This open access paper is illustrative of a dogmatic mainstream of Alzheimer's disease research in which treatments must be immunotherapy approaches to clearance of amyloid-β or tau, or lifestyle changes and other means of management of risk factors such as blood pressure. Little else is acceptable. Yet many other lines of investigation do exist, such as drainage or filtration of cerebrospinal fluid, or tageting viral causes of amyloid-β accumulation, and some have progressed as far as development in biotech startups. They are nowhere to be found in this review paper.
Alzheimer's disease (AD), the most prevalent neurodegenerative disease of aging, affects one in eight older Americans. Nearly all drug treatments tested for AD today have failed to show any efficacy. There is a great need for therapies to prevent and/or slow the progression of AD. The major challenge in AD drug development is lack of clarity about the mechanisms underlying AD pathogenesis and pathophysiology. Several studies support the notion that AD is a multifactorial disease.

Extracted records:

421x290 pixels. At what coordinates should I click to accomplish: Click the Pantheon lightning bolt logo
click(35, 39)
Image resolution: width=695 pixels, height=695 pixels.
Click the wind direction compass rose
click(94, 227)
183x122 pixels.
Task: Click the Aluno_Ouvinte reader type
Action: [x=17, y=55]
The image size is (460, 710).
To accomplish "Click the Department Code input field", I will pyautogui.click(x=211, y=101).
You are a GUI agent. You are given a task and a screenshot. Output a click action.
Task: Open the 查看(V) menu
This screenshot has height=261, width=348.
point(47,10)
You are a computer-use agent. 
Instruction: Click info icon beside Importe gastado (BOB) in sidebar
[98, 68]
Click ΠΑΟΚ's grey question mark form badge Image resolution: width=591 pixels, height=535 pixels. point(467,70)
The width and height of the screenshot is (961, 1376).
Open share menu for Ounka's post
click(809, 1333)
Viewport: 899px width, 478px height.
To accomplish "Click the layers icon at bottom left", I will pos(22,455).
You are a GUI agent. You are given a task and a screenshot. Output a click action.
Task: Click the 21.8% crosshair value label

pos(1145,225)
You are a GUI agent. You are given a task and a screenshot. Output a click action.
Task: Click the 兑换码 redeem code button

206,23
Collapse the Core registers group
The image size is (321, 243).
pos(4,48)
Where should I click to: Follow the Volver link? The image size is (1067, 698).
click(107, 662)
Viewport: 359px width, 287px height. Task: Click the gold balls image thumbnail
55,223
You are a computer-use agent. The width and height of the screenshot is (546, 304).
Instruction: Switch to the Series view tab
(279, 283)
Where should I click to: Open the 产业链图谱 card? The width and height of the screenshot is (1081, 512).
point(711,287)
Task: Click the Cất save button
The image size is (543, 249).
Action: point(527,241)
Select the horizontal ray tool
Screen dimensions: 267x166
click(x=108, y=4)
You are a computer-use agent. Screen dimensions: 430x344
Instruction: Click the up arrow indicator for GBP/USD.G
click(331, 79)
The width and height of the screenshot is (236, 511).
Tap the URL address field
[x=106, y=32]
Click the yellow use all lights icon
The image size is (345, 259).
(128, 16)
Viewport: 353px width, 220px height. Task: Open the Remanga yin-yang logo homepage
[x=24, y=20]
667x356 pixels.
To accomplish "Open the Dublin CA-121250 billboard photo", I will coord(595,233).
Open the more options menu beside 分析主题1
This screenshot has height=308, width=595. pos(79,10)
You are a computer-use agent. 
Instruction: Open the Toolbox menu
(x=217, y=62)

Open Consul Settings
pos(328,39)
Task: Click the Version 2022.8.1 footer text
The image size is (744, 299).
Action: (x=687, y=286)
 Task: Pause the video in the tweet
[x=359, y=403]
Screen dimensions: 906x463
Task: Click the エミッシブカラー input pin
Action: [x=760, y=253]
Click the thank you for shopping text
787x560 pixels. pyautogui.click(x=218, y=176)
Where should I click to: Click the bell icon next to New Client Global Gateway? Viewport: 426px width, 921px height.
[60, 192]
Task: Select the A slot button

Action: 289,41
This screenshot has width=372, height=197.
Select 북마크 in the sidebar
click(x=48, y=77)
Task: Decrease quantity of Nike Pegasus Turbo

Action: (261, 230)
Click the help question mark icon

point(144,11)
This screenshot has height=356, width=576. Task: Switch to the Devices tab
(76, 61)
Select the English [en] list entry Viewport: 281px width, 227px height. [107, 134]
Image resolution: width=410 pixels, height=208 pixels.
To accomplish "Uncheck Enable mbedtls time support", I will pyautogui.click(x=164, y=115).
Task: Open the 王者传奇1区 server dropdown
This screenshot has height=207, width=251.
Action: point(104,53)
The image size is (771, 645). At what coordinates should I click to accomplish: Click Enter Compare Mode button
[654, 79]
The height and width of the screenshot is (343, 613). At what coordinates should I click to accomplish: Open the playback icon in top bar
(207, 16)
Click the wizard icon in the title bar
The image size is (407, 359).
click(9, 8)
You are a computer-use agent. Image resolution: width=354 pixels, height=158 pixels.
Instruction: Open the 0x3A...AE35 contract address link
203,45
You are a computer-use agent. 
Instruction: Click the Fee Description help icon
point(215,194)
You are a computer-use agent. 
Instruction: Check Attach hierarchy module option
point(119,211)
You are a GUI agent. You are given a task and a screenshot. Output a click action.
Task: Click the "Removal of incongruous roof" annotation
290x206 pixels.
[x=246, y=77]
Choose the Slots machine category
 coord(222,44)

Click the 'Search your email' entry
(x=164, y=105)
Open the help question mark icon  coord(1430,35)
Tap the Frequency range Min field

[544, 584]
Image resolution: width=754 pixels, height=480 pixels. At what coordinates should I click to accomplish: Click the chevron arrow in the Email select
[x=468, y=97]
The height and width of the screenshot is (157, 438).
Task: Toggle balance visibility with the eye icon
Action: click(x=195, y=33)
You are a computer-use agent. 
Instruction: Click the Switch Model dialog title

Things to do:
A - Reproduce verbatim the passage of the text on Alzheimer's disease research that begins with the words containing "This open access" and ends with "this review paper.".
B - Extend the text on Alzheimer's disease research, picking up after its final sentence.
The records bear no relation to the text on Alzheimer's disease research.

List of answers:
A -
This open access paper is illustrative of a dogmatic mainstream of Alzheimer's disease research in which treatments must be immunotherapy approaches to clearance of amyloid-β or tau, or lifestyle changes and other means of management of risk factors such as blood pressure. Little else is acceptable. Yet many other lines of investigation do exist, such as drainage or filtration of cerebrospinal fluid, or tageting viral causes of amyloid-β accumulation, and some have progressed as far as development in biotech startups. They are nowhere to be found in this review paper.

B -
While there is abundant evidence that amyloid plays a role in AD pathogenesis, other mechanisms have been implicated in AD such as neurofibrillary tangle formation and spread, dysregulated protein degradation pathways, neuroinflammation, and loss of support by neurotrophic factors. Therefore, current paradigms of AD drug design have been shifted from single target approach (primarily amyloid-centric) to developing drugs targeted at multiple disease aspects, and from treating AD at later stages of disease progression to focusing on preventive strategies at early stages of disease development.
Here we focus on current AD therapeutic strategies which comprise of mechanism-based approaches including amyloid-beta (Aβ) clearance, tau protein deposits, apolipoprotein-E (ApoE) function, neuroprotection and neuroinflammation, as well as non-mechanism based approaches including symptomatic cognitive stimulation, AD prevention, lifestyle modifications, and risk factor management including non-pharmacological interventions.